Going through a divorce can be difficult, especially if there are kids involved. Experts say to seek out professional help, not base your decision on what people may think, and to do what’s going to make you a better version of yourself.
“Think about how every individual person is unique — our life experiences, our family, our friends shape who we are as a human being,” says Joey Thompson, licensed clinical social worker and co-founder of Designing Transitions. “It’s never the same for two people. The difference primarily between making the marriage decision versus the divorce decision is the divorce is going to be a negative impact in a lot more aspects of your life than the marriage would be.”
Thompson says when you go through a divorce, whether you have children or not, you still have families together, friends together and a financial support system together. You’re still dividing everything. Most people like to try and minimize that disruption for themselves and everybody else.
What becomes overwhelming is making all those critical decisions while in crisis mode. Crisis mode is what happens when we feel an overwhelming burden of consequences from one decision. Whether you stay married or get divorced, that affects every aspect of your life.

## Provided material
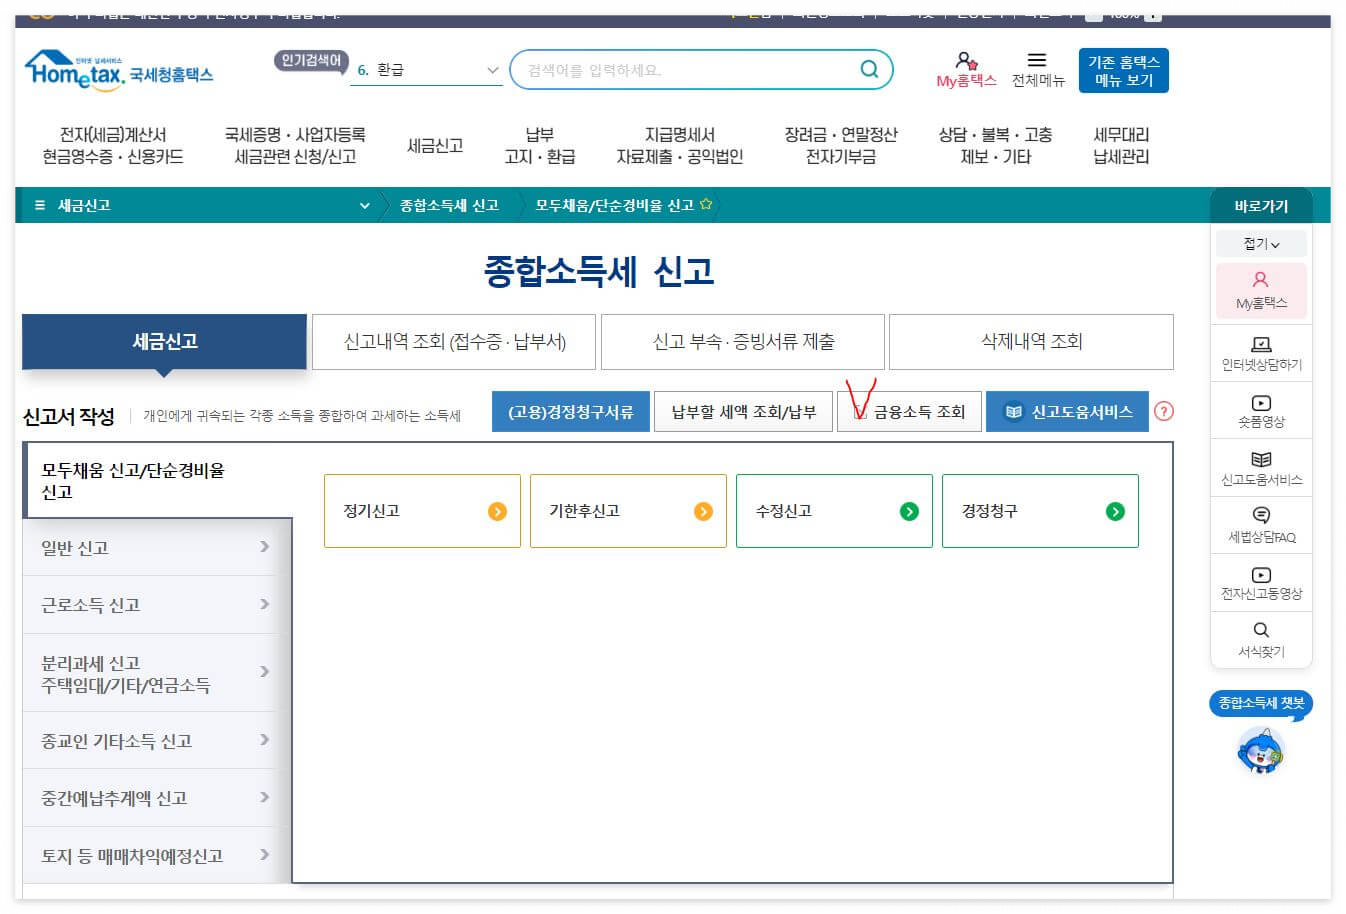Open the 삭제내역 조회 tab
1346x914 pixels.
(x=1029, y=342)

## The task
Write the next part of the piece on deciding whether to divorce, beginning right after its final paragraph about crisis mode.

## Output for this task
If you’re unsure of what the next step should be, don’t be afraid to seek help.
“If you truly don’t know, then ask,” Thompson says. “Go to a marriage counselor, talk to a financial person, seek out those people who aren’t in crisis mode that can objectively look at your situation. The more prepared you are, the better it’s going to be for everybody. So just up and leaving in the middle of the night and saying ‘I want a divorce’ and then living separately and going and filing at a later date is going to be one of the least effective, if you’re looking at overall happiness, care and sustainability.”
Mediation is an option.
“Honestly, the biggest thing is it saves you money,” says Lori England, mediator with Designing Transitions. “Mediation allows the two participants to really control their destiny, how they want things to be worked out, rather than have a judge decide the fate of the children or the fate of the financial assets. It actually puts the power back in the couple’s hands.”
The fear of what everyone will think is a struggle for some.
“We look on an individual level,” Thompson says. “If I was just working with that person, we would look at those values and try to write them in priority. So if you’re in an unhealthy relationship, that usually means that person isn’t allowed to be healthy. If you have children, are you setting the example that you want? If your family knew what you were going through, would they still want you to stick with it? Which decision is going to make you the best version of yourself?”
She says that some people choose to suffer through divorce alone. Kids struggle alone because they see their parents struggling, so they don’t burden them. Parents struggle alone because they don’t want to burden their friends or their children. A lot of times, therapy is helpful because of that outside perspective and the confidentiality can allow those feelings to be expressed.
The best thing friends and family of the divorcing couple can do is be there for them.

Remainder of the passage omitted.